Peanut Butter Pie Crust - and Chocolate Pie!
Author: 
 
This pie crust recipe makes enough for two deep-dish crusts or 1 generous crust and enough left to use for designing pie decorations. The dough can be frozen for later use.
Ingredients
  • CRUST:
  • 2 cups all-purpose flour
  • ½ teaspoon salt
  • 1 tablespoon brown sugar
  • ½ cup creamy peanut butter, chilled (not old-fashioned)
  • ½ cup shortening, chilled
  • ¼ cup buttermilk
  • 1 tablespoon vodka or vinegar
  • ¼ cup chopped chocolate, or semi-sweet chocolate chips
  • Finely chopped peanuts (optional)
  • FILLING:
  • 1 cup sugar
  • ¼ cup cornstarch
  • ¼ teaspoon salt
  • 1 tablespoon powdered espresso
  • 3 cups whole milk
  • 4 ounces unsweetened chocolate, coarsely chopped
  • 4 egg yolks
  • ¼ teaspoon vanilla
  • ¼ cup butter
  • Decorations (optional): whipped cream, chopped peanuts, shaved chocolate, pastry crust cutouts.
Instructions
  1. Heat oven to 375 F.
  2. Make crust: In a medium bowl, combine flour, salt, and brown sugar.
  3. With a pastry blender, work the peanut butter and shortening into the dry ingredients until well combined. There should be no large lumps.

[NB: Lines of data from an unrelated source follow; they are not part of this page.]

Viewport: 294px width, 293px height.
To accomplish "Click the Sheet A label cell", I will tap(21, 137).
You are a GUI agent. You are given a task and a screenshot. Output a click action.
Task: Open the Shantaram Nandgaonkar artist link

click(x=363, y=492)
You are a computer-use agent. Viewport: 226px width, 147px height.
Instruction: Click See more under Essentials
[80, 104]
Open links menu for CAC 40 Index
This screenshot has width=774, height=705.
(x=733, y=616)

  4. In a small bowl, combine buttermilk and vodka (or vinegar). Pour into dry ingredients and stir just until combined. Dough should not be too crumbly. If it is, drizzle in a tiny bit of water and combine.

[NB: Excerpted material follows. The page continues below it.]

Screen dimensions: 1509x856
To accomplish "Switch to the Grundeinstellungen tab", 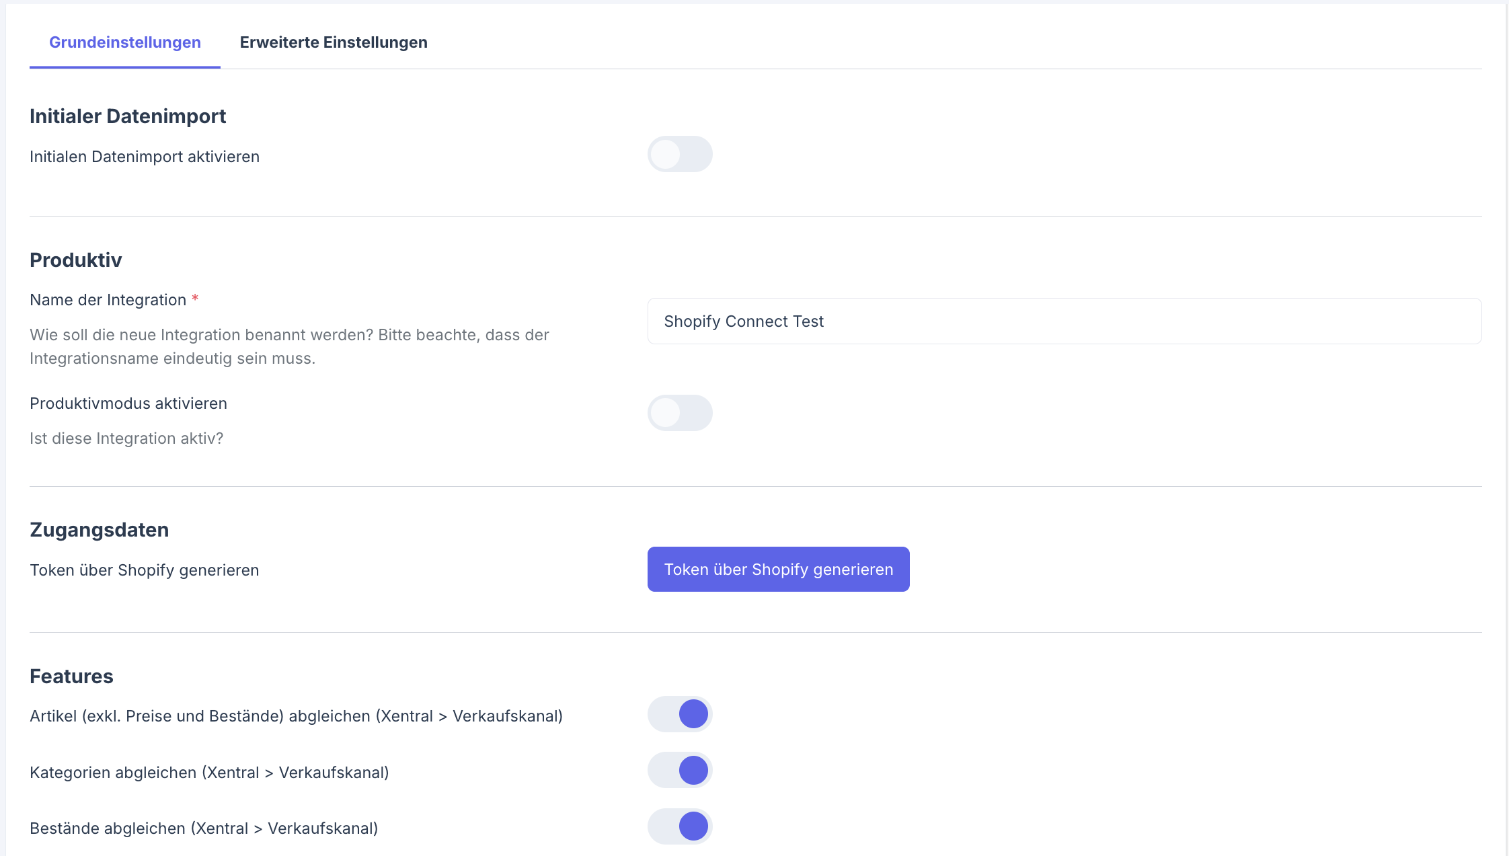I will [125, 42].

  5. Divide dough into two pieces. One will be for the pie crust and the other will be for cut-out decorations if desired. (Hint: for ease of rolling, make the piece you will use for crust a little larger than the one for decorating.) If you don’t want to make decorations, divide into two equal pieces and freeze the other half for another time.
  6. Dust one piece of dough lightly with flour, place between two pieces of parchment, and roll out evenly until larger than the diameter of your pie pan, all the way around. Remove the top piece of parchment, place the pie pan upside down on the dough, and cut a circle at least 1 inch bigger than the pan, all the way around Remove scraps.
  7. Slide a flat baking sheet or large piece of cardboard under the bottom parchment and flip the pan, dough, and parchment over in one movement. Remove baking sheet and carefully remove parchment. Ease the dough into the pie pan, roll edges under, and crimp the edges.
  8. Line with foil and fill half way with dry beans, pie weights, or sugar. Bake for 20 minutes.
  9. Take crust from oven and gently remove foil and weights. Poke crust all over with a fork and return to oven. Turn heat down to 350 F. and bake for an additional 15 minutes, or until crust is golden brown.
  10. Remove crust from oven and place on cooling rack. Sprinkle with ¼ cup chopped chocolate and let it sit for 5-10 minutes, melting the chocolate. Spread over bottom of the crust and sprinkle with nuts if desired.
  11. Remaining dough can be used to make cutout designs for the pie or can be wrapped well and frozen.
  12. Make filling: In a small bowl, whisk together egg yolks. Set aside.
  13. In a large saucepan, whisk together sugar, cornstarch, salt, espresso powder, milk, and unsweetened chocolate.Cook at medium-high heat, stirring constantly until mixture begins to boil.
  14. Turn heat down to medium and continue cooking for 2 minutes, stirring constantly. Adjust heat as necessary to keep the mixture at a low boil.
  15. Add about ½ cup of the mixture into egg yolks and whisk together. Pour egg mixture into the pan, stir well, and return to low boil. Continue to stir and cook for 2 additional minutes. Remove from heat.
  16. Stir in vanilla and butter until the filling is smooth. Pour into the pie shell and let the pie cool. Cover with plastic wrap and chill for 4-6 hours.
  17. Serve with whipped cream, a sprinkle of chopped peanuts, and shaved chocolate if desired.